RECORDS PROVIDED:
════════
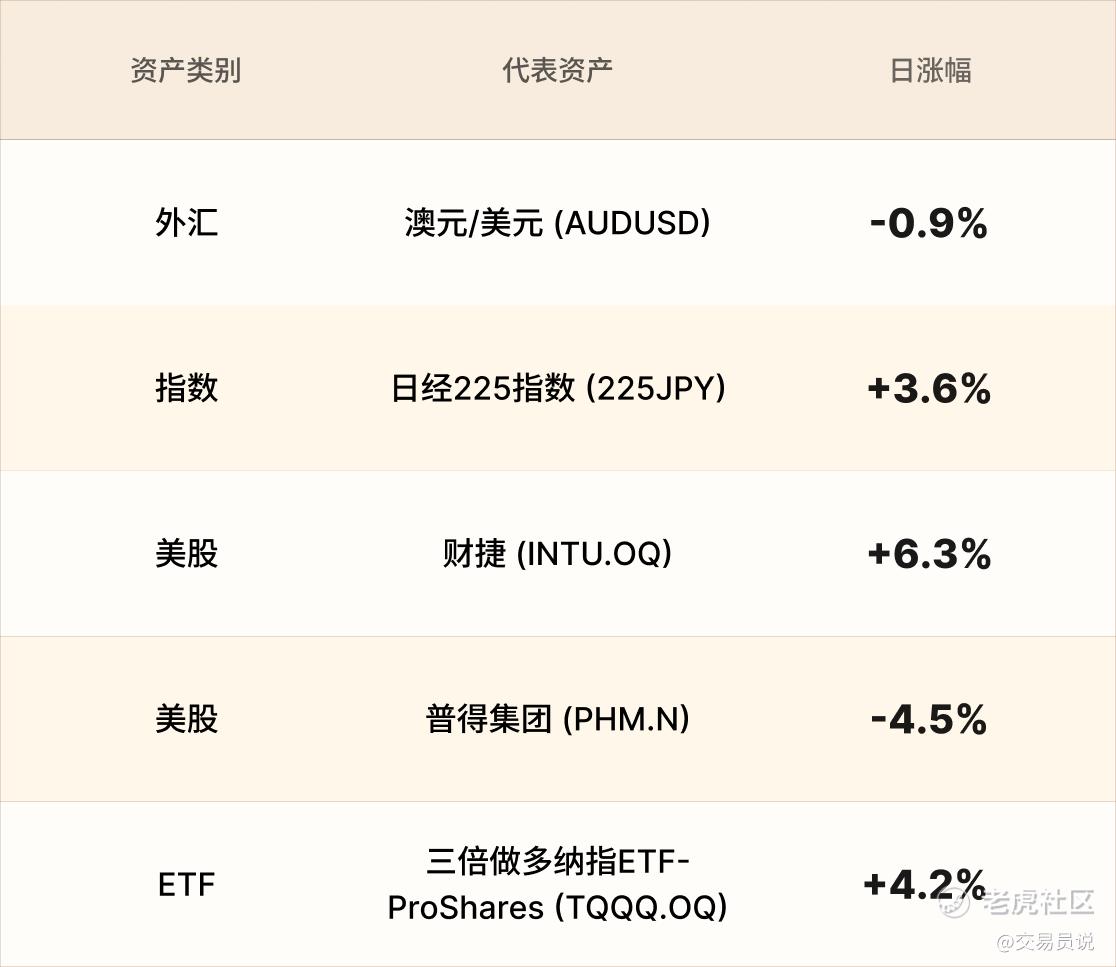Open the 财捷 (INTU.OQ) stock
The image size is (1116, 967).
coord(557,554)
════════
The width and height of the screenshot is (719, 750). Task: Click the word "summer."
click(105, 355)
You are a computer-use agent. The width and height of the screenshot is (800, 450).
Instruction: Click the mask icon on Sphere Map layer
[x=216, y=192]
════════
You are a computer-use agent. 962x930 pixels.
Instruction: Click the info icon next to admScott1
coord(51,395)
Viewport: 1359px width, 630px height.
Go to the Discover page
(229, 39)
════════
Each line above that contains the word "computer" must be copied.

You are a computer-use agent. The width and height of the screenshot is (800, 450).
You are a computer-use agent. 962x930 pixels.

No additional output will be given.